As of 13 May 2024, the SPLA continues to claim deadly and regular attacks on Moroccan military positions near the berm, and that the fighting has extended to the Moroccan interior. An April 2024 report by the International Crisis Group summarizing the conflict notes that Moroccan foreign minister Nasser Bourita acknowledges ongoing hostilities.

- 2 June: MINURSO reported a firing incident allegedly by the Polisario Front.
- 6 July: MINURSO reported a firing incident allegedly by the Polisario Front near Mahbas.
- 15 October: Three civilian deaths were confirmed by MINURSO after an artillery attack by the Moroccan Army.
- 9 November: A shooting was reported in Mahbes while there was a commemoration of the Green March, no casualties were reported.
- 11 November: MINURSO observed the remains of four rockets 350m away from a Moroccan Army unit.

=== 2025 ===

- 6 April: A 155mm projectile shot by the Royal Moroccan Army fell 2 km away from Tifariti. There were no casualties or material damages reported.
- 16 May: A Moroccan drone stuck a vehicle and killing two miners.
- 27 June: Four rockets launched from the east of the berm exploded 200m from a MINURSO site in Smara. There were no casualties.
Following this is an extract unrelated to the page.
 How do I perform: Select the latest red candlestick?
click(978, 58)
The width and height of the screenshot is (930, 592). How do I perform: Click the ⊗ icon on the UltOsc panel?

Between 1-10-2024 and 30-9-2025 the Moroccan drone strikes killed 21 Polisario soldiers and injured 7. Most attacks happened near Mijek. A Polisario commander was also between the killed.

=== 2026 ===
- 7 June: Morocco killed Lehbib Mohamed Abdelaziz, son of the former President of the Sahrawi Republic, Mohamed Abdelaziz, and two other Polisario militants in a drone attack near the Western Sahara separation barrier.